When the draw was made for the next round of the Carabao Cup, pairing us with Arsenal, away, I was not best pleased. But, upon reflection, although the draw could have been kinder, history tells us that the Hammers have, over the years, put in some excellent performances against the Gunners, so all need not be doom and gloom.
My all-time personal highlight where the Gunners are concerned was way back in the Ted Fenton era, when a hat-trick by ex-Spurs player Dave Dunmore contributed to a 6-0 win for the Hammers at the Boleyn, but even if we concentrate solely on matches away from home, I have been fortunate enough to enjoy some great Hammers’ moments against the Arsenal.

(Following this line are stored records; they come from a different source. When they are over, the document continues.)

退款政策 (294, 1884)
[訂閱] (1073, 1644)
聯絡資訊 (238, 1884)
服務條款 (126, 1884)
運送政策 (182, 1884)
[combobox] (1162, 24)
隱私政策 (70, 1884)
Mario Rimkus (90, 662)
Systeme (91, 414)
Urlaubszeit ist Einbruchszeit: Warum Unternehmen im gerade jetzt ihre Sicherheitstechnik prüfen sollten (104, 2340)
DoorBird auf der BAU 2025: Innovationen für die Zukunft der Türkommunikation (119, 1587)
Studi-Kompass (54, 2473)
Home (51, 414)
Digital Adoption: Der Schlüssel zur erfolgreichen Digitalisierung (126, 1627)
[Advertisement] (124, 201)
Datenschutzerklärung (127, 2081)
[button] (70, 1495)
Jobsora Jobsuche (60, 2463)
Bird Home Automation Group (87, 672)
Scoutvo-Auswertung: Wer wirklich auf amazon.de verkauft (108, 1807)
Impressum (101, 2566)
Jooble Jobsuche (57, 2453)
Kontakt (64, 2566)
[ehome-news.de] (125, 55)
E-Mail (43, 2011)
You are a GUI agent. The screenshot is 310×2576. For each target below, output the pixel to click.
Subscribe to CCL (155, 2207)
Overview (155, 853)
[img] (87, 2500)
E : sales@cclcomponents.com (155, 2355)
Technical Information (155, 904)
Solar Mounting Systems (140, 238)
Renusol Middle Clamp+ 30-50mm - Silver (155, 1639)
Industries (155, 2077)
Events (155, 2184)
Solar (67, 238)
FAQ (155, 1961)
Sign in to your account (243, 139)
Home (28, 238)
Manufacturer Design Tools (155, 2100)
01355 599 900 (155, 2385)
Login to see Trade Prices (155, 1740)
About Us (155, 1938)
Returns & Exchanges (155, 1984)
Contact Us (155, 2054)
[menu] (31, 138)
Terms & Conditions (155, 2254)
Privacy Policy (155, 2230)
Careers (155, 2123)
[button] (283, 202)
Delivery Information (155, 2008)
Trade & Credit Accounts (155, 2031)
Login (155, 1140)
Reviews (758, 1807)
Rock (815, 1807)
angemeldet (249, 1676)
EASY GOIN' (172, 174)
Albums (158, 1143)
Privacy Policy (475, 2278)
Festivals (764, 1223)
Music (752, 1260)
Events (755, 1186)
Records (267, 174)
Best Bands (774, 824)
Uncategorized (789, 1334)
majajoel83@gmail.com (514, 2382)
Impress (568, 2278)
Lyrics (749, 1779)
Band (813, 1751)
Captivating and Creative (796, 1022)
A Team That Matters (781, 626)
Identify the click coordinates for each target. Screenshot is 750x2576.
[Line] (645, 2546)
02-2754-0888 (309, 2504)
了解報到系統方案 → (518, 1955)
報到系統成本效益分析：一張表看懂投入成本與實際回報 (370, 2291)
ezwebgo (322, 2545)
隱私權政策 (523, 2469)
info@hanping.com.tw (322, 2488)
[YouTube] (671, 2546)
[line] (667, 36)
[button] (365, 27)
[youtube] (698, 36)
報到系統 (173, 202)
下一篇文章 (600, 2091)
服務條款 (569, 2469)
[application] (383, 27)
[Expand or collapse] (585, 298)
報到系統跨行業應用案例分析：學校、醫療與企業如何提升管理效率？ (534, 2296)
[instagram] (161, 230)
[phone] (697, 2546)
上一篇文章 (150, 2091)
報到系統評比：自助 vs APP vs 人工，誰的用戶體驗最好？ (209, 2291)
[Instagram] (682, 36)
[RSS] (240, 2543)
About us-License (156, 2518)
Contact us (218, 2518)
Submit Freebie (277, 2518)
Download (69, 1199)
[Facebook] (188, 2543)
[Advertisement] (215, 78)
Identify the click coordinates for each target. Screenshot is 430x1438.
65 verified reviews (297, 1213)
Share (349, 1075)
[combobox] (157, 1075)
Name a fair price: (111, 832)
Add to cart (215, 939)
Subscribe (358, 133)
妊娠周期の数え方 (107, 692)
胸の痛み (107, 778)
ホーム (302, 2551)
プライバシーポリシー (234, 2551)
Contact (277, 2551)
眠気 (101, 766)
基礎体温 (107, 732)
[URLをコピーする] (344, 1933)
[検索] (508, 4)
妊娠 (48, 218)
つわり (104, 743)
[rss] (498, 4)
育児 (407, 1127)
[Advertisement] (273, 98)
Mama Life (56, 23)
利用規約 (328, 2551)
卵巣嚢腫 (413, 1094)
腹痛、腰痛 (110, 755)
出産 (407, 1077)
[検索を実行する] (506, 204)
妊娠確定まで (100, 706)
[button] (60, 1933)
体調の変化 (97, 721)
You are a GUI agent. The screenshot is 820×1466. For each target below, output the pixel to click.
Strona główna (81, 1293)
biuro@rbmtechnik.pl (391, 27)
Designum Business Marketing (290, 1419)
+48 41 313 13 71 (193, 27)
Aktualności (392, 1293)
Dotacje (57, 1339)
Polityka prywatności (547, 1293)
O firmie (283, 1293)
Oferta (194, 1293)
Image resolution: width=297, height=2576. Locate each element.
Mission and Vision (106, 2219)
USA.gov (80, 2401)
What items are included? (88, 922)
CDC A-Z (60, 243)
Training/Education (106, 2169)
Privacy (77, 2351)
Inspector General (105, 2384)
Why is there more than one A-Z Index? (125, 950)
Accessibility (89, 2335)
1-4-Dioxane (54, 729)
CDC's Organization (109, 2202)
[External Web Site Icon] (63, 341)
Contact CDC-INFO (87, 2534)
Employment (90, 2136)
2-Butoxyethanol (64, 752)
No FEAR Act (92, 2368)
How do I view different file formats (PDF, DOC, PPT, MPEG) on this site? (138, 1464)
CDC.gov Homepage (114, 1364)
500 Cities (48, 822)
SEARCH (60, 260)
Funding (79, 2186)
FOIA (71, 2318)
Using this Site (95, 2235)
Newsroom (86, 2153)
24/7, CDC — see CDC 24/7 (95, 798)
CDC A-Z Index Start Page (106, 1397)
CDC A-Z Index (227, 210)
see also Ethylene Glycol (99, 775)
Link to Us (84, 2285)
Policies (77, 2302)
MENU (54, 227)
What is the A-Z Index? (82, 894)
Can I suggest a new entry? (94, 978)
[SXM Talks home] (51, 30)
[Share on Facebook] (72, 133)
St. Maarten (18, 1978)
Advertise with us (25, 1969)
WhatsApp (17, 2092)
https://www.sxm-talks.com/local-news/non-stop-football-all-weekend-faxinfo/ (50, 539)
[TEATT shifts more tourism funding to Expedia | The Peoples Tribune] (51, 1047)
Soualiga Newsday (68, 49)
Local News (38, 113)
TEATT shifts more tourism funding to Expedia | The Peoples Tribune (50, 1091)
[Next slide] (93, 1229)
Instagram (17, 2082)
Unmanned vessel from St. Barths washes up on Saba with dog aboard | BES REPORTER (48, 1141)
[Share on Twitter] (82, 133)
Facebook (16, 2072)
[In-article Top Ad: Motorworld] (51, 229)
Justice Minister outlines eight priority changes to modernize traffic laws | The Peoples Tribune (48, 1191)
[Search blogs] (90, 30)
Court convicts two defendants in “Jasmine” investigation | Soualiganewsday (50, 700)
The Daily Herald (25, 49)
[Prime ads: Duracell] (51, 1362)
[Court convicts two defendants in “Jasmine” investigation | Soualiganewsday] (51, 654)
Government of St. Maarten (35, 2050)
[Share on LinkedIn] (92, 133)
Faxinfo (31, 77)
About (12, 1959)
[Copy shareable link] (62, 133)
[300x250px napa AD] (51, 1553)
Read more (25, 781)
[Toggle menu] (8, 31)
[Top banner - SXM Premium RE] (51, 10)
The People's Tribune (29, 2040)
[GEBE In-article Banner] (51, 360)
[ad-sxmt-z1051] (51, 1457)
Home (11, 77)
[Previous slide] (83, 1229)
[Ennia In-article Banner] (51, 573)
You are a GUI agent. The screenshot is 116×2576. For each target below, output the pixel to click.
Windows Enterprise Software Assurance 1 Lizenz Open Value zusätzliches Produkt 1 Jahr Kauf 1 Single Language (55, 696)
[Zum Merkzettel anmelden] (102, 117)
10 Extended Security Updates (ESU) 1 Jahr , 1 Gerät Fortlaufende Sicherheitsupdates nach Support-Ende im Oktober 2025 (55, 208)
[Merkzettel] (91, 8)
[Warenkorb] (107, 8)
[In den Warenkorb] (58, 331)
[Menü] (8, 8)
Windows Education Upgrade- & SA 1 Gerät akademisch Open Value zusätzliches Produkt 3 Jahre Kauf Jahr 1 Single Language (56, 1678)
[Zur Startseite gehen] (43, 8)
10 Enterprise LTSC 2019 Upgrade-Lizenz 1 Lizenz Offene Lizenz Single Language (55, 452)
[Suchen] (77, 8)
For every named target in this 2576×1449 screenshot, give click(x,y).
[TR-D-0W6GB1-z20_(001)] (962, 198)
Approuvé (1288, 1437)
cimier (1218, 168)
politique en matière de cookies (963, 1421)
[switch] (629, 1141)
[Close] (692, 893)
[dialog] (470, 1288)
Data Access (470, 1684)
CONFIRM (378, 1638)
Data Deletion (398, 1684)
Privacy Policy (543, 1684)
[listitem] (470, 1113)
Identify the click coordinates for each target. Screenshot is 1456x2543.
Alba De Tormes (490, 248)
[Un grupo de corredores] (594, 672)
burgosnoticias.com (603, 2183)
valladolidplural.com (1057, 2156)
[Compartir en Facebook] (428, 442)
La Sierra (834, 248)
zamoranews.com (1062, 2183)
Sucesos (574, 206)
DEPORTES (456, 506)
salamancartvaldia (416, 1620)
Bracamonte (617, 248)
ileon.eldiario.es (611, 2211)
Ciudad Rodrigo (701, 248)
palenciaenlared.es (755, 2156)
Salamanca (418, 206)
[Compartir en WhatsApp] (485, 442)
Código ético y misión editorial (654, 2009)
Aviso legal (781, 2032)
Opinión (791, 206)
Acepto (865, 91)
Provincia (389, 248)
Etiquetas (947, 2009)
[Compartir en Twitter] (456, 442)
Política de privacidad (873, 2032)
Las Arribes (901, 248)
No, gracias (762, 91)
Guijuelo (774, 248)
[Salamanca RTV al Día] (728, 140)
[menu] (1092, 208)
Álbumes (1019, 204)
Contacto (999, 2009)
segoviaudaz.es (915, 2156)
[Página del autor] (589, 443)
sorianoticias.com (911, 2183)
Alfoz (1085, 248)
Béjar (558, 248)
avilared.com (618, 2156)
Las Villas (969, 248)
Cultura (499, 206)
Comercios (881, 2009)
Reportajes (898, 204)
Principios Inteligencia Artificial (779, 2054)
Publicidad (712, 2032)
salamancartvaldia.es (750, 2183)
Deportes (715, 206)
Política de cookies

Of all the London grounds apart from the Boleyn, the ones I have the fondest memories of are Highbury, a great stadium with a great history, and Craven Cottage, with its unique position by the Thames. I’m not entirely sure which was my first ever visit to see the Hammers play at Highbury, but I was certainly there when they won 3-0 in November 1964, the start of a sequence of four straight wins, the win against Arsenal being followed by a 3-1 home win over Leeds United, a 2-0 home win over Sparta Prague in the Cup Winner’s Cup, then a 3-0 win at Chelsea, all achieved without the presence of Bobby Moore, who was sidelined by what was reported at the time to be a groin strain.
Away games at Highbury gave one the chance to see the Hammers in my all-time favourite claret-and-blue strip; the light blue shirt with two claret bands around the chest. That strip had an ethereal quality and under floodlights, the players seemed to glow!
The Hammers had a good record at Highbury in the sixties, with two wins and six draws in ten League fixtures, fifteen goals scored and only 12 conceded. The following decade was not so good and in 1976 I witnessed a 1-6 thumping, which could have been worse had the late Alan Ball, having scored twice, not contrived to miss a penalty. That defeat could, perhaps, be forgiven, coming only three days after the Hammers had secured a place in the semi-finals of the European Cup Winners’ Cup by beating Den Haag in a really hard-fought tie at the Boleyn. And, of course, West Ham had, in qualifying for the Cup Winner’s Cup, defeated Arsenal 2-0 at Highbury in the 6th Round of the FA Cup a year earlier.
The latter tie had been remarkable for the contribution of 21-year-old Alan Taylor, playing his first full game for the Hammers after joining from Rochdale for £40,000 the previous November. Interviewed by Bernard Joy for the ‘Evening Standard’, Taylor recalled that, prior to stepping out in front of 56,742 spectators at Highbury, his previous cup tie had been in front of 1,266, when Rochdale had hosted Grantham. A few years earlier, he had been rejected by Preston for being too small; now, he said, ‘if I keep my place, I’m one game away from Wembley’. Keep his place he did. Having scored the two goals that saw off Arsenal, Taylor scored twice more against Ipswich in the Semi-Final replay, repeating the feat in the Final against Fulham.
By the time of the Hammers’ next Cup meeting with Arsenal, Alan Taylor had moved on to Norwich. Indeed, only Frank Lampard, Billy Bonds and Trevor Brooking played for the Hammers in both the 1975 and the 1980 Final. Since then, West Ham and Arsenal have been drawn against one another three times in the FA Cup, Arsenal progressing twice (once on penalties after a replay) and the Hammers once (after a replay).
One statistic that cannot pass unnoticed is that the Hammers were the last visiting team to win at Highbury and the first to win at the Emirates. Facts like that help make me more optimistic than I was at first about the Hammers’ prospects in their forthcoming tie with the Gunners.